Biomedicine and Chemical Sciences

Regular menstruation is an important health indicator in women. Menstrual abnormalities affect up to one third of women globally and are the major reason for gynaecological consultations worldwide [1,2]. Abnormal uterine bleeding (AUB) is an umbrella term that includes heavy, irregular, and intermenstrual bleeding and disorders of cycle length-those more or less frequent than the normal range of 24–38 days [1,3]. Menstrual disorders have profound impact on women’s physical and psychological health with a negative effect quality of life [4,5]. The causes of AUB are described by an acronym PALM-COEIN with each letter denoting cause- polyp, adenomyosis, malignancy (structural causes) and coagulopathy, ovulatory dysfunction, endometrial, iatrogenic and not otherwise classified (non-structural causes)[6]. Of these aetiologies, ovulatory dysfunction is one of the most common causes of irregular menstruation in women of reproductive age [7,8]. Ovulatory dysfunction is linked with endocrinopathies, such as polycystic ovarian syndrome (PCOS), hyperprolactinaemia, thyroid disorders as well as extremes of weight, mental stress and excessive exercise [9,10]. One of the major recognisable systemic causes of menstrual disorders is thyroid dysfunction. Thyroid hormones affect the function virtually every system in the body including reproductive system both sexes [11]. In India, thyroid disorders are among the most common endocrine disorders. Prevalence of hypothyroidism is higher in India (7-11%) compared to Western world (2-5%) whereas prevalence of hyperthyroidism in India is reported to be 1-2% [12,13]. Female sex is an independent risk factor for thyroid dysfunction, possibly due to autoimmune nature of thyroid disorders, and both the thyroid disorders are approximately 4 to 5 times more common in females [12,14]. Most common cause of hypothyroidism is autoimmune Hashimoto thyroiditis, whereas that of hyperthyroidism is Graves’ disease, toxic nodular goitre and subacute thyroiditis [13]. Hypothyroidism even in subclinical form complicate reproductive function. Thyroid abnormalities have a proven role in numerous reproductive pathologies such as PCOS, subfertility, infertility, endometrial dysfunctions including abnormal menstruation, obstetrical problems such as abruption, preeclampsia, abortions, and adverse neonatal outcomes [15].

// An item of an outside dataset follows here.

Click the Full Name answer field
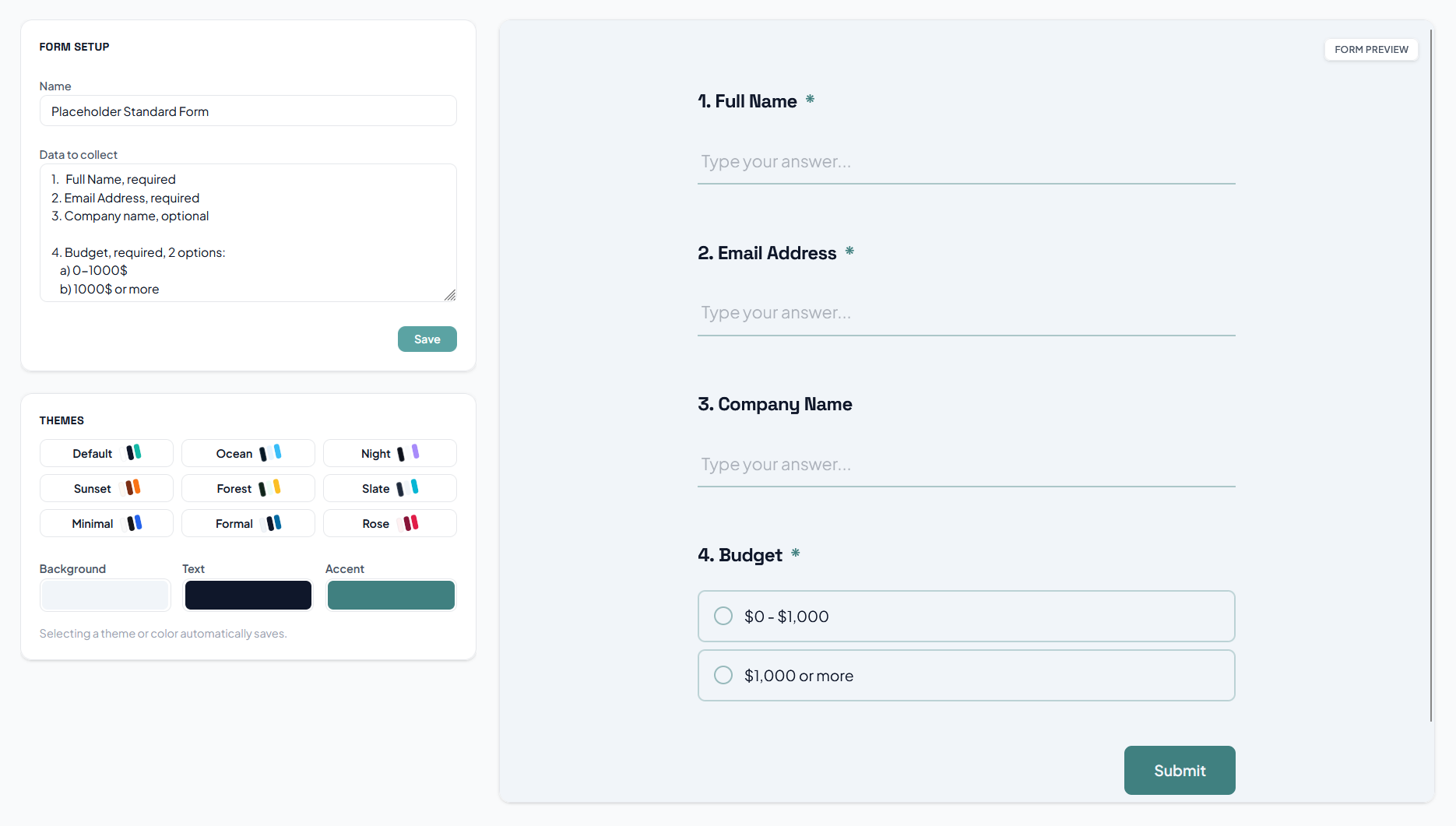This screenshot has height=826, width=1456. 965,162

Menstrual disturbances are 2 to 3-fold more frequent in thyroid disorder than in the normal population and irregular menstrual cycles may precede other symptoms of thyroid disorders [16]. The hypothalamus – pituitary – gonadal axis and the hypothalamus – pituitary – thyroid– axis in women is closely interlinked [17]. Thyroid hormones affect upstream metabolic signals at the hypothalamic-pituitary level, downstream sex steroid secretion at gonadal level and biological availability of sex steroids through alterations in binding proteins and transport [11,15]. Thyroid hormone receptors are present in the ovaries on oocytes and granulosa cells as well as in endometrium and myometrium [11,15]. In hyperthyroid women, levels of estrogen, sex hormone binding globulin (SHBG) and androgens are increased along with decreased clearance of estrogens and androgens. Luteinizing hormone (LH) levels in both the follicular and luteal phases are higher in hyperthyroid women and are known to return to normal after optimal treatment with antithyroid drugs [16]. Oligomenorrhea, hypomenorrhea, amenorrhea, and anovulation are frequently noted with hyperthyroidism [11,15,16]. Hypothyroidism in women is characterized by decreased levels of estrogens, SHBG and androgens with increased metabolic clearance of androstenedione. Though LH and follicular stimulating hormone (FSH) levels may be normal, a blunted or delayed LH response to gonadotropin releasing hormone (GnRH) is observed [14,16]. Levels of progesterone is either decreased or normal in both the conditions [16]. Hypothyroidism results in changes in cycle length and amount of bleeding. Menorrhagia is likely due to breakthrough bleeding because of anovulation [14]. Increased endometrial thickness is a frequent finding in these women [18]. Hypothyroidism even in subclinical form may result in excessive menstrual bleeding and severe blood loss. Alterations in the sex steroid metabolism disappear when a euthyroid state is restored [16].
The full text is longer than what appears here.